Though positive overall, the report highlighted major concerns as to how the IABA interacted with its high-performance unit, pointing out that then head coach Billy Walsh and his staff were subject to an unacceptable level of interference from the parent body and its committees.

“There is,” said the report, “arguably a case for insisting that certain aspects of the IABA committee structure are either disbanded or have the elements of their constitutional remit that have enabled them to make decisions to cut across those made by the PD and his team amended.”

All that was on the back of a superb Games in the ring at London’s ExCel Arena. The 2016 report will come after a disastrous Olympics in Brazil which saw a superb eight-strong team return home empty-handed and an American team led by Billy Walsh claim three medals.

With Walsh gone, Zaur Antia still holding the fort as interim head coach, a number of the programme’s best fighters about to turn professional and accusations of over-training and poor accommodation in Rio doing the rounds, the debrief will make for interesting reading.

IABA CEO Fergal Carruth has already confirmed that the boxing association will conduct its own post-mortem and John Treacy, his Sport Ireland counterpart, is taking a softly-softly approach for now as the dust continues to settle.

“There is a review going on and we will obviously look at it carefully,” said Treacy who stated his faith in the IABA was “shaken” when Walsh departed late last year.

“The results weren’t what we were hoping for but let the review get on with its business and we will go from there.”

It was March of 2013 before the then Irish Sports Council published its overall, sport-specific findings from London so it will be some time before the final word can be delivered on a boxing team dogged by the Michael O’Reilly scandal and a number of questionable judging decisions.

Not that it will all make for painful reading.

Had the boxers picked up even half the medals expected of them then Rio would have gone down as another superb Games for Team Ireland and Treacy was keen to point out to how the rising tide in Irish elite sport has resulted in the lifting of most boats.

That positivity was shared by James O’Callaghan, high performance director for the Irish Sailing Association, who pointed to the successes of Annalise Murphy and the O’Donovan brothers as reasons for cheer moving on to Tokyo.

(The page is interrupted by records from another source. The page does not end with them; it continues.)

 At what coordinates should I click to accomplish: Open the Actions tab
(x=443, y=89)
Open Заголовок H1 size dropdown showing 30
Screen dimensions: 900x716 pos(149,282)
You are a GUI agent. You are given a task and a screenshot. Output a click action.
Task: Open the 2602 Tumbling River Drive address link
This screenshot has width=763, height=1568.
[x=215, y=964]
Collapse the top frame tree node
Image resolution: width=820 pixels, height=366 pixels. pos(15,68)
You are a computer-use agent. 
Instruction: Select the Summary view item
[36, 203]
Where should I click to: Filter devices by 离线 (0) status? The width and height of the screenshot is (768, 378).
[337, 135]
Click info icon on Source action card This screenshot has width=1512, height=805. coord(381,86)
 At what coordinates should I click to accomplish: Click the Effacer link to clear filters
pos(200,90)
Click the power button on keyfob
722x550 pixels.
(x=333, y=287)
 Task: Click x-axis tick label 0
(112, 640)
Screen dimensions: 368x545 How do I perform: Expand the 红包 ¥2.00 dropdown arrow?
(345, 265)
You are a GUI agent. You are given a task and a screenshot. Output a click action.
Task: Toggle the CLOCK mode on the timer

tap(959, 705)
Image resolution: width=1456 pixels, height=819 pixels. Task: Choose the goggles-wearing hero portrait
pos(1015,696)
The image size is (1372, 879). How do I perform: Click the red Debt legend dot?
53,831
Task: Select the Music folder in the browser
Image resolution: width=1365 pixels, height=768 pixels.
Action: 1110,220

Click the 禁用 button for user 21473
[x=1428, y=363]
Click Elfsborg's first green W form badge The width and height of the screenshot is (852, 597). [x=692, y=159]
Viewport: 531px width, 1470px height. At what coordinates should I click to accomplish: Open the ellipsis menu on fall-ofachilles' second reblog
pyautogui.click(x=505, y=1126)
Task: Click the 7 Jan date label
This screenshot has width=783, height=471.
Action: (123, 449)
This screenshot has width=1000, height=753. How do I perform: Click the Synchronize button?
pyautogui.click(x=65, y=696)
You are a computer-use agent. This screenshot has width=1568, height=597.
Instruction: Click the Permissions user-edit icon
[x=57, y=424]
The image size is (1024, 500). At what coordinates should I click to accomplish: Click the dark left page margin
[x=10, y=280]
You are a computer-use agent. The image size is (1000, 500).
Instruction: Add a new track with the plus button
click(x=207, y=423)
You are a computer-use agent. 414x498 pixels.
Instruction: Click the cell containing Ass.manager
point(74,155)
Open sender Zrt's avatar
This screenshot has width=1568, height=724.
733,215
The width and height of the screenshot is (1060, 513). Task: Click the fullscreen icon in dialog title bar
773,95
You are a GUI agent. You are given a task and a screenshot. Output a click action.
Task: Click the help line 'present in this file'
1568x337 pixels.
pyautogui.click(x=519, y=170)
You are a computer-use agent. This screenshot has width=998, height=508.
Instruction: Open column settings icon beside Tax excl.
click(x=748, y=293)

“It means the world to win a medal,” he said. “I had said that we were due one but I wasn’t sure that we were going to get one this time around and we did. It’s fantastic and massive for sailing obviously but its massive as well for Irish sport.

“Boxing has led the way and rightly deserve the plaudits. All of us have been rightly looking towards their programme and now rowing and sailing have punched through. Sport Ireland now have another two sports that have medalled and it augurs well for the future.”